XChords usage

XChords 0.3 online demo

All You need is Firefox 1.5 (the easiest way to see results) and this link.

XChords 0.3 installation and usage at your computer:

Download xchords.0.3.zip at your comp and unzip it somewhere - d:/projects/xchords for example.

From Your command line in project root dir type 'ant -projecthelp'. It will lists all targets and short description. If not, check your java and ant configuration. Look also in /docs directory. Email me. Just don't sit silently. ;)

Dependencies: I've tried successfully xchords with Java 1.5, ant 1.6.1, batik 1.6, fop 0.20.4, online demo with tomcat 5.5.9. XSLT stylesheets are working with xalan (note the redirect:write extension element), it could be used with saxon also, but you must change appropriate extension element in XSL files - it is commented now)

Configure appropriate paths in cfg/env.properties file. And then run the targets, which will make the rest. My usual usage is:
'ant targetname -Dparam.archive=basic'. Replace targetname with plain, svg, htmlpic and so on targets. If you have your own file with chords, use its name instead of basic.

Many things are hardcoded, but it is working, as I need. If you need parametrization and extension, let me know.

Changes from 0.2:

New startup and configuration style - through ant. If you don't have java and ant, try it. If you can't for any reason, it's still here the old way of startup scripts. Look at XChords 0.2 and then later at docs/startupscripts.txt for description. However, I don't maintain them, correct them and the docs, if they are wrong. If you want similar scripts for other OS, write them. I will support only ant way, because it's OS independent.
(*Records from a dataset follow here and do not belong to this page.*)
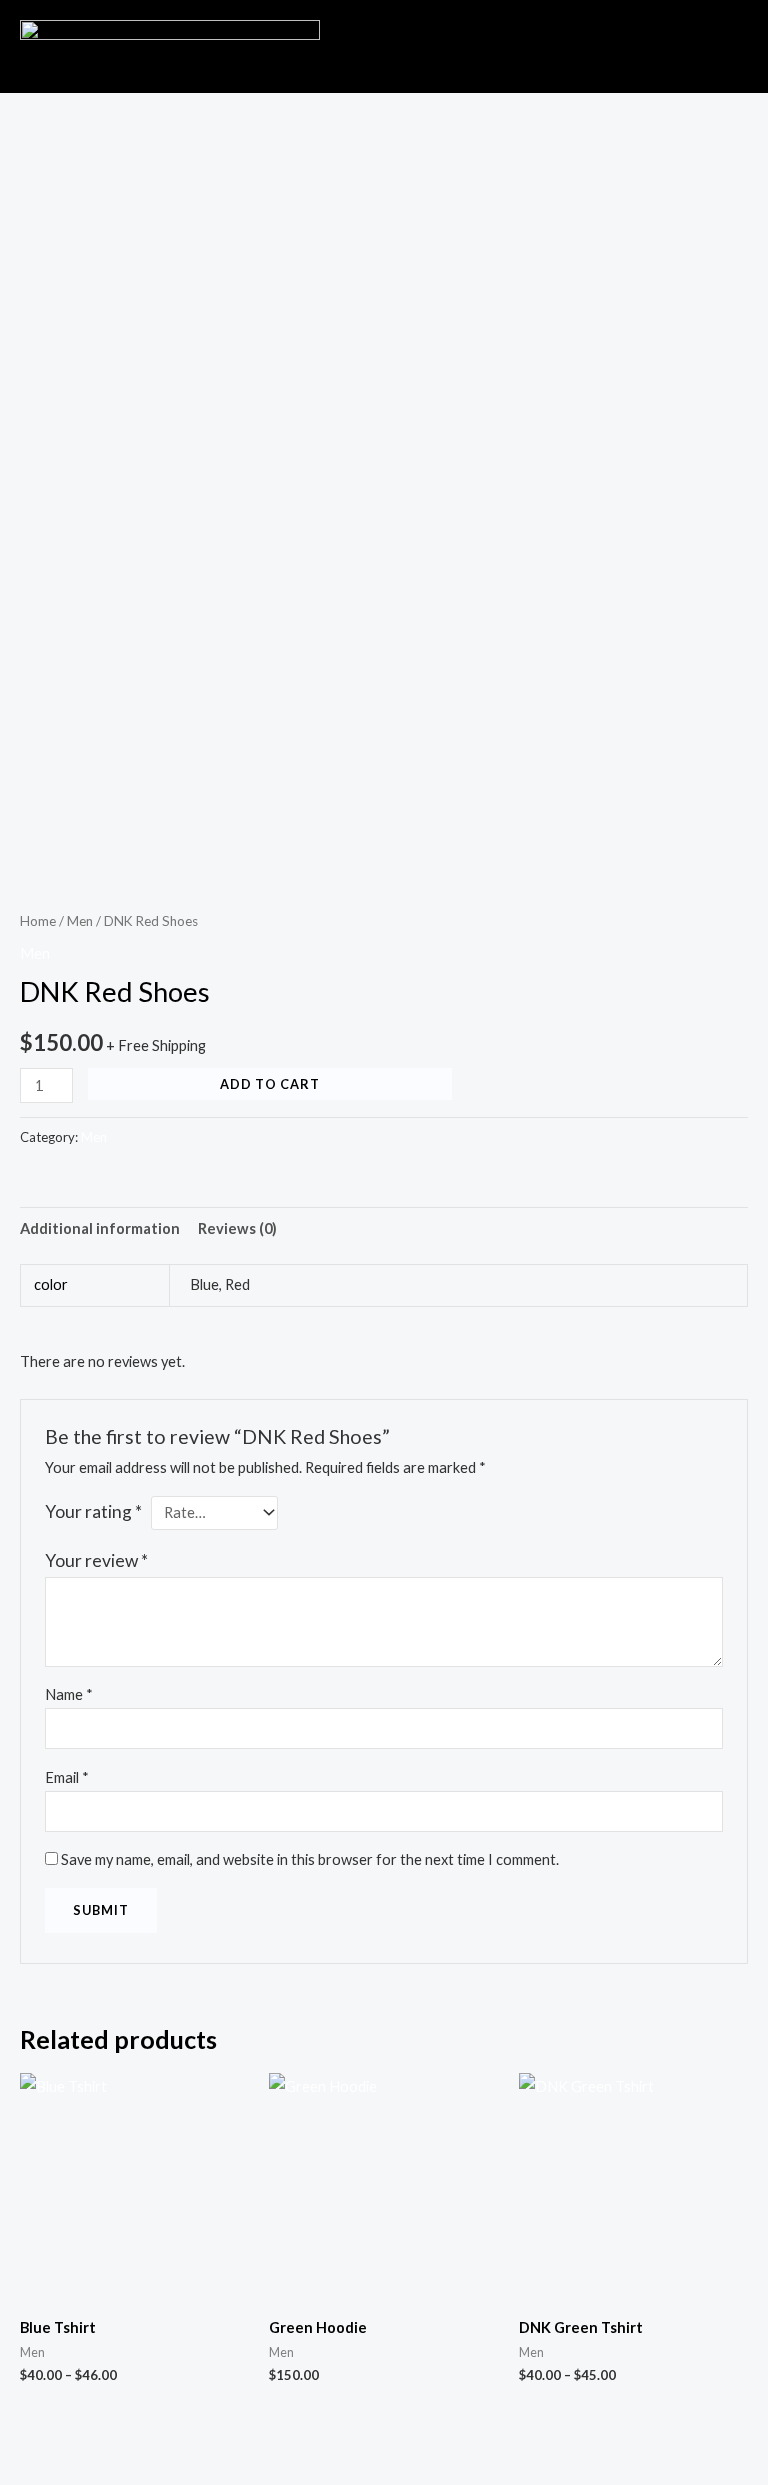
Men (80, 921)
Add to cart (270, 1084)
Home (38, 921)
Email (67, 1777)
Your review (96, 1560)
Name (69, 1694)
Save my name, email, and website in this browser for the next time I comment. (310, 1859)
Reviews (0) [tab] (237, 1228)
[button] (631, 39)
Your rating (93, 1511)
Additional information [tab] (100, 1228)
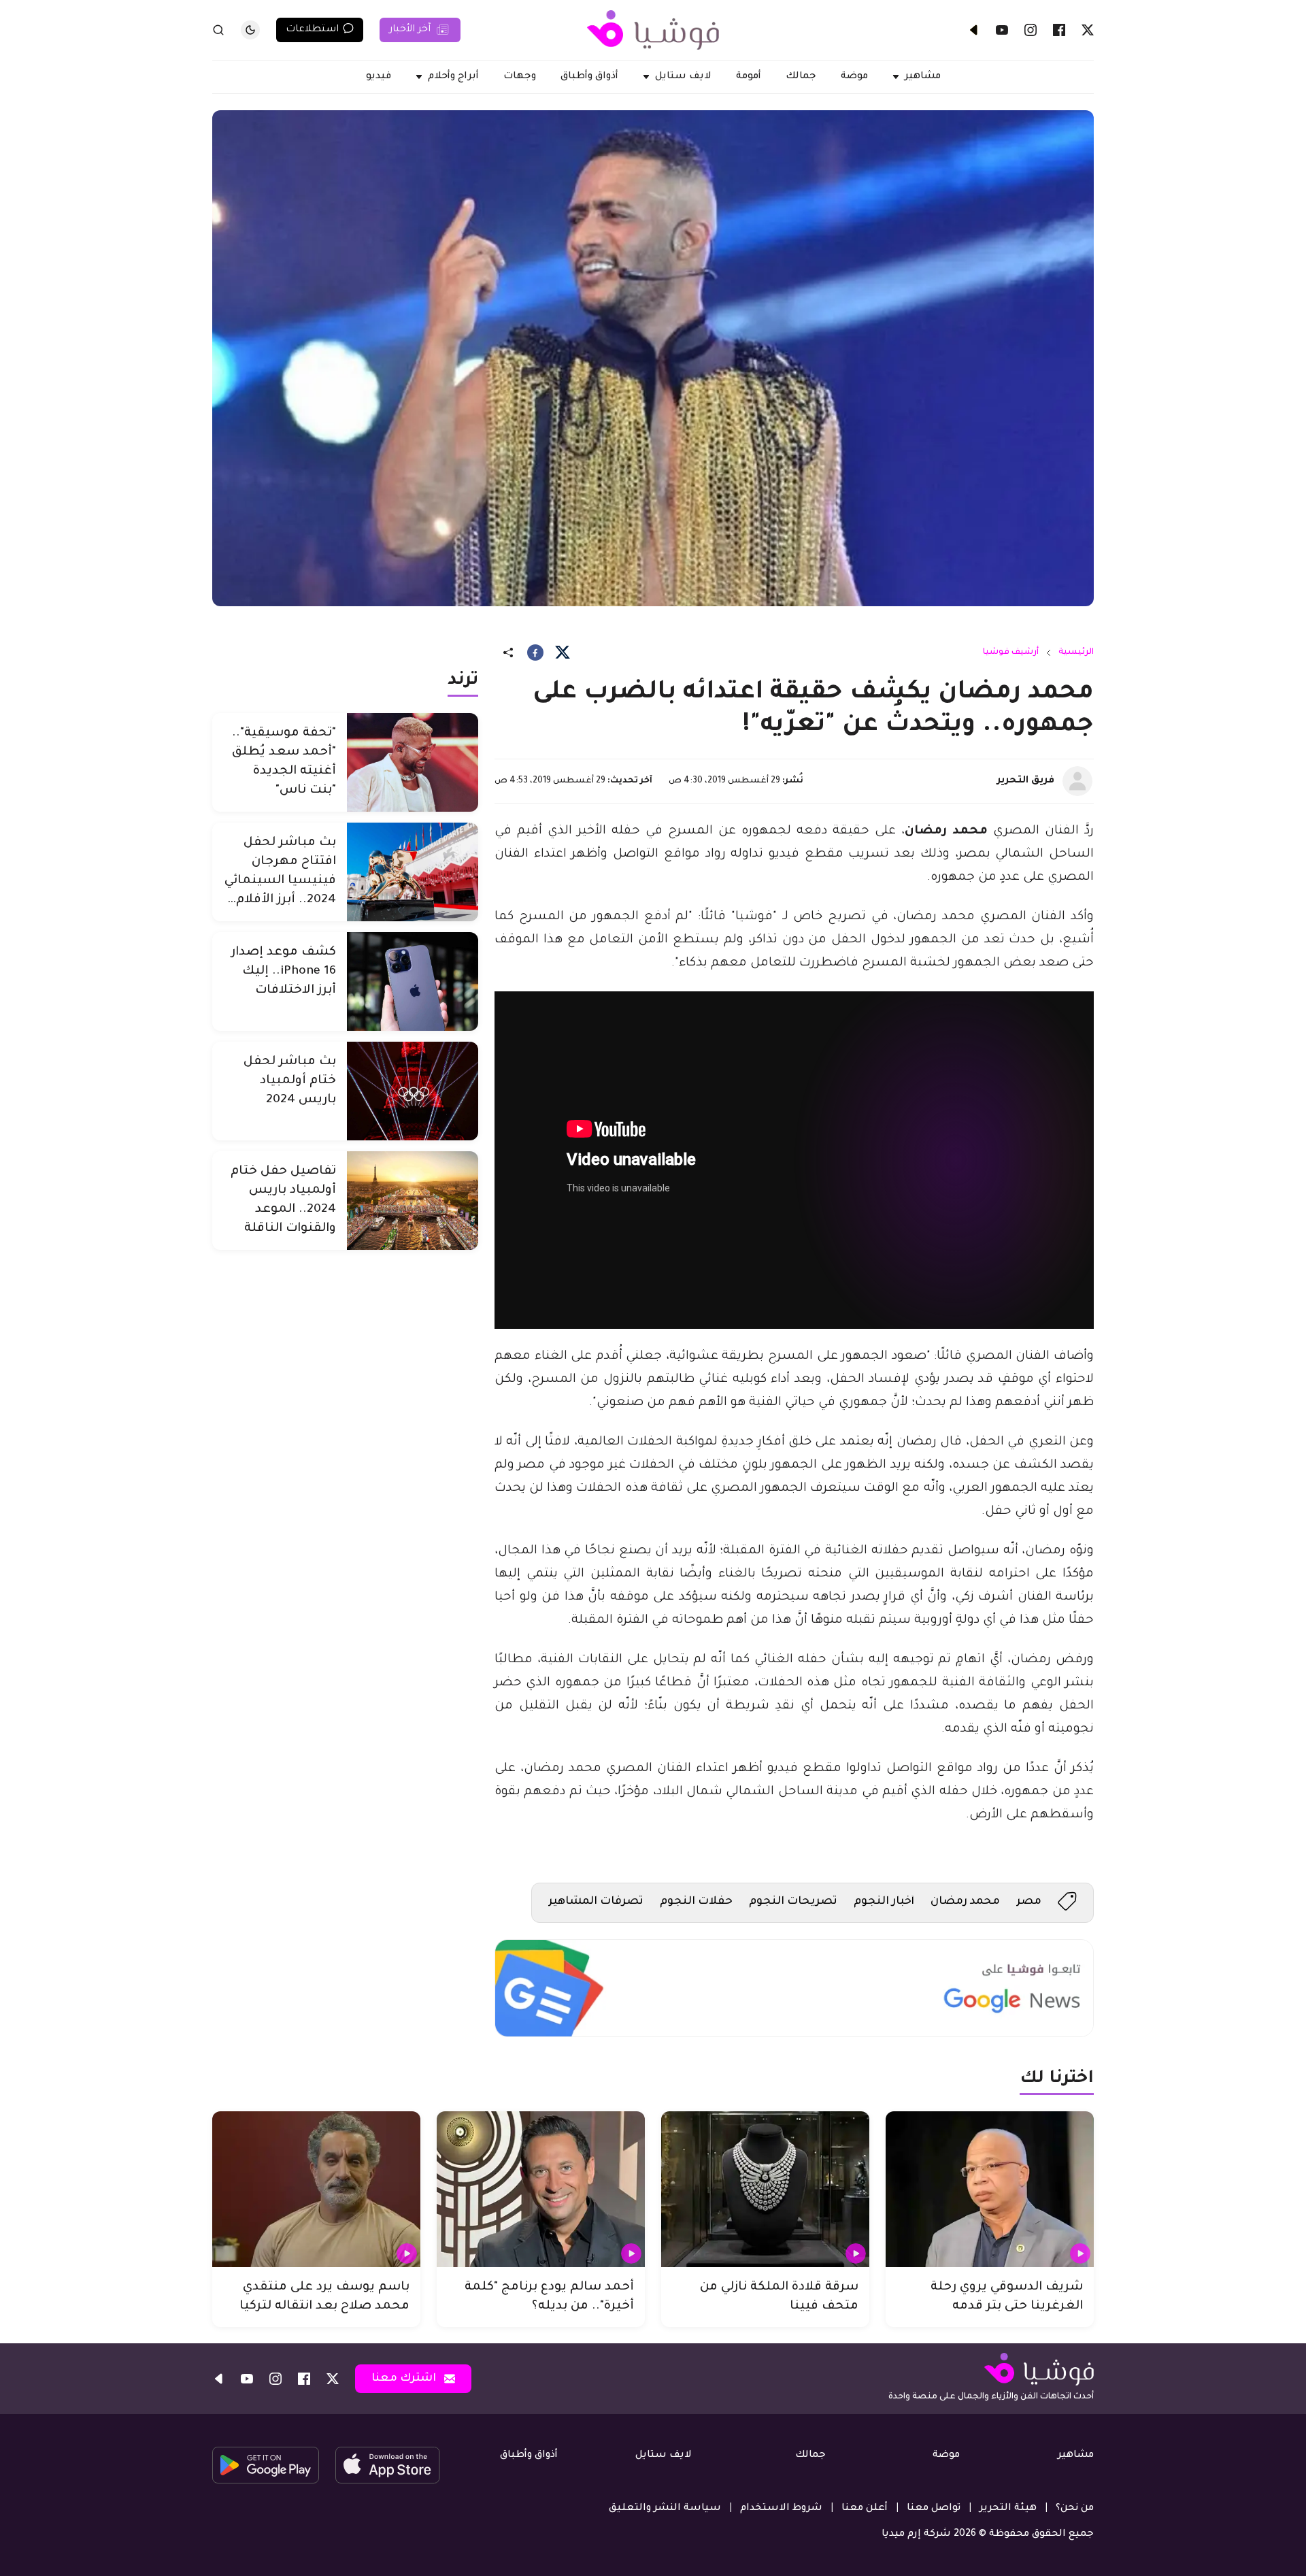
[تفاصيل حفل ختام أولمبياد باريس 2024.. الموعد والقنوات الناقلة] (412, 1200)
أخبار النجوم (884, 1902)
The main difference is, that throught ant you can have input and output anywhere at the comp, through old startup scripts it was in subdirectories /data and /out in project dir, which is not good. Also the startup scripts are not dealing very good with environment variables and with params. Use ant way, if possible.

XChords 0.2:

You need fop.0.20.4, batik.1.1.1, jre - possibly anything higher than 1.3 (I use java/1.5.0_01 now, but for long time was using 1.3.1_02). New versions will not be tested against lower versions than java 1.5.

Download it all, setup on your disk. Edit /bin/setter.bat, /bin/svg2pdf.bat, /bin/svg2raster.bat. You need to setup the correct paths. After this, change directory to xchords/bin and try to run:
plain basic or
webpage basic yes 140 210 png or
pdf basic yes 140 210.
If all these three commands work, you did everything perfectly and you can further experiment with XChords.

If you are on other platform than Windows, try to write your own startup scripts. They are very simple. Share them then with me. Or you can directly call java from command line as written below.

How to view results

There is generated basic_svg.html file, which is just index of links to *.svg files.
Firefox: Download at least version 1.5 beta1 and You will have native SVG support!
IE: You can download SVG plugin from Adobe and view html files, than click on links and the svg graphics is shown.
Batik: You can view each svg file separately only, but you can perform transformations over it and save in jpeg/png/tiff formats.br/> There is more software, which could be used for viewing svg graphics. These are the basic ways. (for me)

XChords 0.1 info (should still work):

XChords is XSLT utility. You need XSLT processor - I use Xalan for Java.

This is the command line, I use:
java org.apache.xalan.xslt.Process -IN chords.xml -XSL svg.xsl -OUT chords_svg.html -PARAM showfingers yes
where chords.xml is your XML file with XChords definition of chords, svg.xsl is my stylesheet, chords_svg.html is resulting index HTML file and parameter showfingers could be yes or no.

Well, you also need to have xalan.jar, xerces.jar on your classpath, properly setted JAVA_HOME and PATH to JAVA_HOME/bin.

There are .bat files in the zip file /bin directory, which define location of these files and values of the environment variables. Redefine them and then you can easily run something like that:
svg basic yes
It will take basic.xml file in ../data directory and produce basic_svg.html file and *.svg files in ../out directory, with finger numbers turned on.

And
svg basic no
will produce basic_svg.html file and *.svg files in ../out directory, with finger numbers turned off.

Similarly you can call
plain basic
to get textual representation of chords in basic_plain.html file (in ../out directory).

The .bat files is just for fast call. If you are on other system than Windows, you can prepare your own (probably .sh) startup files. You can share it with me.